The imagery was vivid, so vivid--a ruined camper, a thin girl, and the top of that Statue. Events that bound him, that changed him whether he had wanted to be changed or not. Other things, too fast to see, barely enough to feel--that mix of anger and frustration and love and beneath it all, the bone-deep commitment he'd bound himself into with a promise he never would have made casually. The promise he'd fulfilled, that I'd reminded him of when she'd been eighteen standing in the doorway, watching her sleep.

He'd never hated me before that moment, for reminding him that he was more than a mutant cage-fighter, that he'd never made a promise lightly.

"He told me he loved me when he was eighteen," I whispered. A bed under my back, staring up into the glasses, wishing I could take his entire mind into mine the way I took his body. "He saw me for the first time that day, the day the visor was complete and he smiled when I told him my hair was red anyway." I slid my fingers up, lacing them across his knuckles. "He never touched another woman before me."

"She wasn't afraid of me. She asked me if it hurt." Slowly, he raised himself on his free arm, holding my eyes.

"He never wanted anything I wasn't willing to give first."

The grip changed, sliding into my hair, the lightest caress behind my ear.

"Jean--"

"Give me all the reasons why not to," I breathed. "The real reasons, not the ones that we've been using so far. Because it wouldn't be for revenge now. So there has to be something else."

It had to be a choice we made. Not a moment we could sit back and say it had happened in a rush of emotion--I couldn't live with myself otherwise.

He breathed out sharply, a soft growl, and leaned forward, and my free arm went back, lowering myself to the floor, the slide of denim against my inner thighs and pushing up the edge of my t-shirt, the tile cool under my bare feet.

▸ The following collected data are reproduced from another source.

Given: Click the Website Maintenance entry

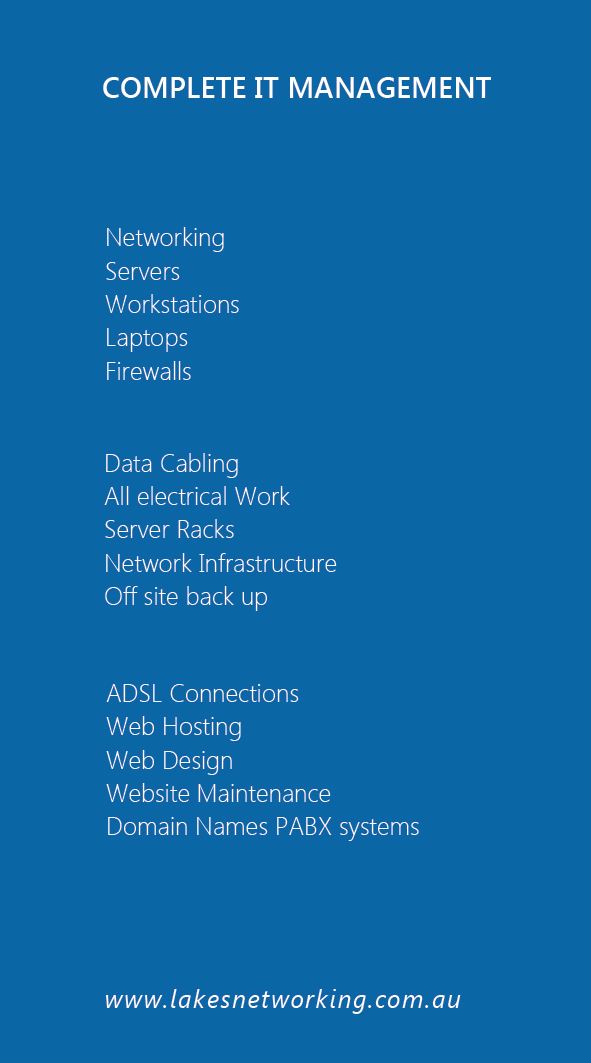Looking at the screenshot, I should click(218, 793).
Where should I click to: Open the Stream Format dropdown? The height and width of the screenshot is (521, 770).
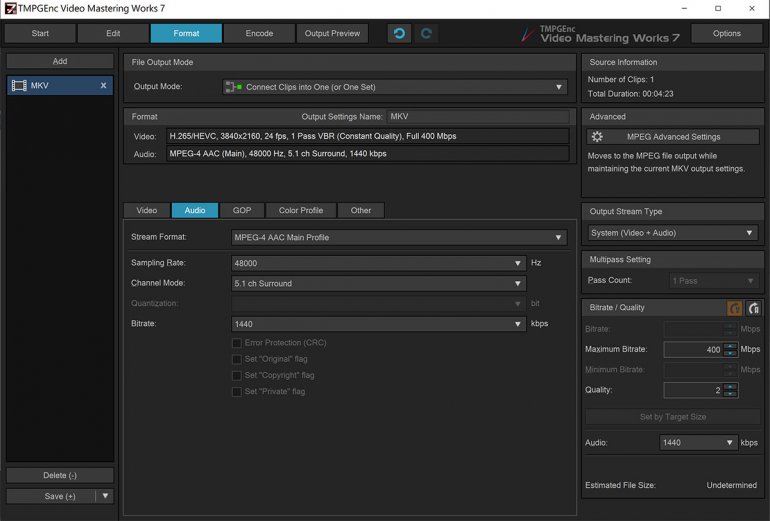(399, 238)
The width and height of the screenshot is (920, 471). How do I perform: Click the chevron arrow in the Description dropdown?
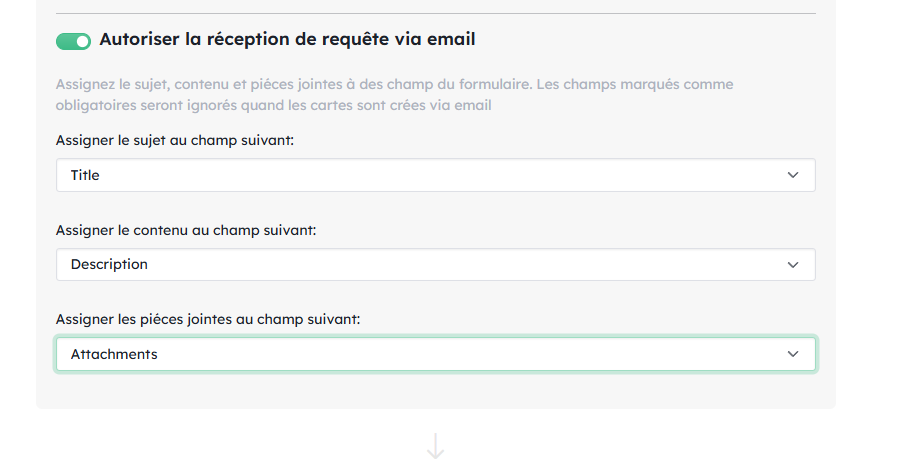point(793,265)
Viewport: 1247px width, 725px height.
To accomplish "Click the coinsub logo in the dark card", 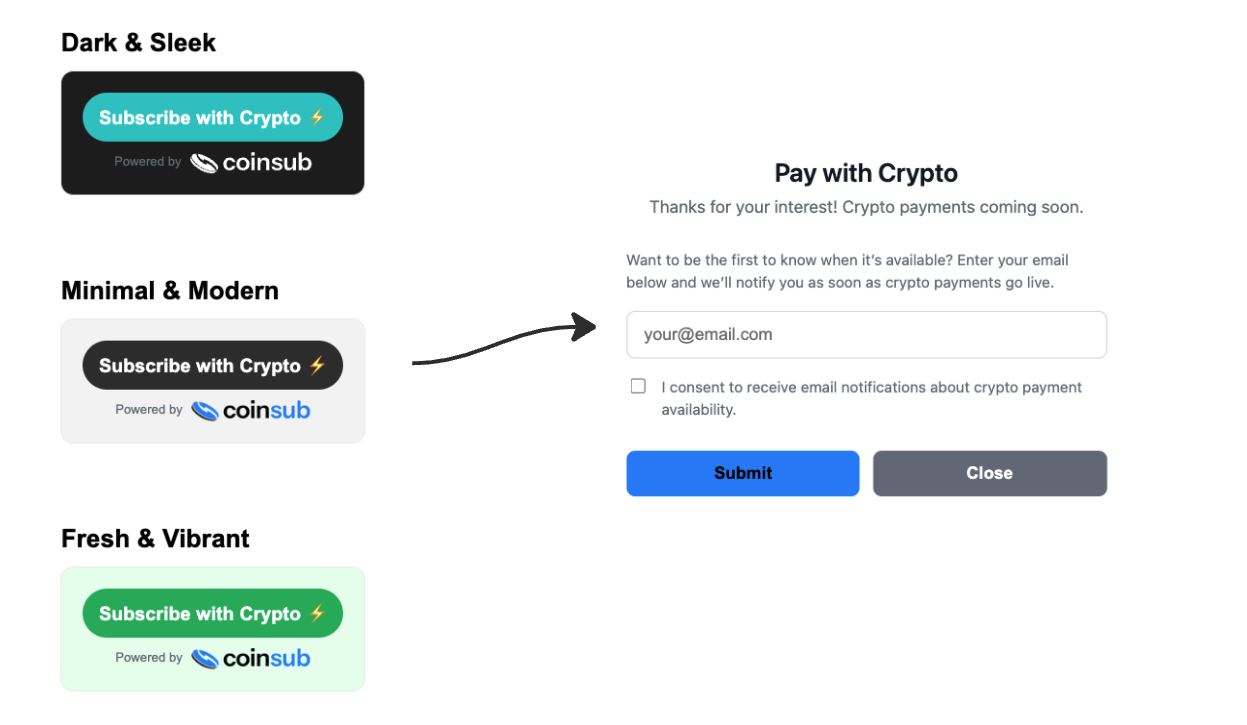I will pos(251,162).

I remembered--remembered him lying on that bed and saying his heart belonged to someone else. Weeks later, I was still feeling the touch of his lips on my hand.

I hadn't believed him--I'd never looked at myself and saw someone that others would love like that, on sight. Scott learned to love me over time and all mixed with gratitude and adolescent crush and that heat that only youth is really capable of, the kind where you don't count the cost, when you don't know how much it can hurt when it's not returned. Love without boundaries or reason. Scott loved me that way and still did.

But Logan had seen me and wanted me and loved me in the space of a day, and I suddenly wondered what would have happened if Rogue hadn't needed him so much when he came home that first time. If I hadn't told him why he had to stay.

"A hotel in Calgary," he whispered against my neck, warm breath tickling the sensitive skin beneath my ear. "She knew more than I did and didn't know anything at all. She said it was dangerous and it was a bad idea, told me that she didn't want to hurt me." Fingers laced through mine, pinning them to the floor.

"Have you touched anyone since her?"

God, I didn't know why I asked, but the brown eyes darkened completely and I felt myself begin to tremble.

"No."

I wanted him for good reasons, for right reasons, because it wasn't worth it, it would never be worth it, if it was to screw over Scott. If it was to screw over Marie. If it was a way to bury our egos and go back saying we were better adjusted because of it.

"Jeanie, give me a reason why you shouldn't."

I shut my eyes, turning my head, the feel of lips brushing my collar on cloth--habit, he always touched Rogue through material.

"He wanted me before he saw my face. He looked through my eyes before he could once again use his own." I ran a foot the length of his thigh, feeling him tense above me. "Give me another reason."

"She came to me first, when anything went wrong, when she was hurt or scared." That had to mean something. It had to. Years ago, in the garden, ripping herself from us, running to Logan because she never believed in anyone the way she believed in him.

He shook his head, bracing himself on an elbow and traced the line of my hair and I moved into the touch without thinking about it, a cat in heat already--the brush of his mouth over mine, the feel of his shoulders under the loose cloth of his shirt--

Staring at each other, knowing the decision had already been made.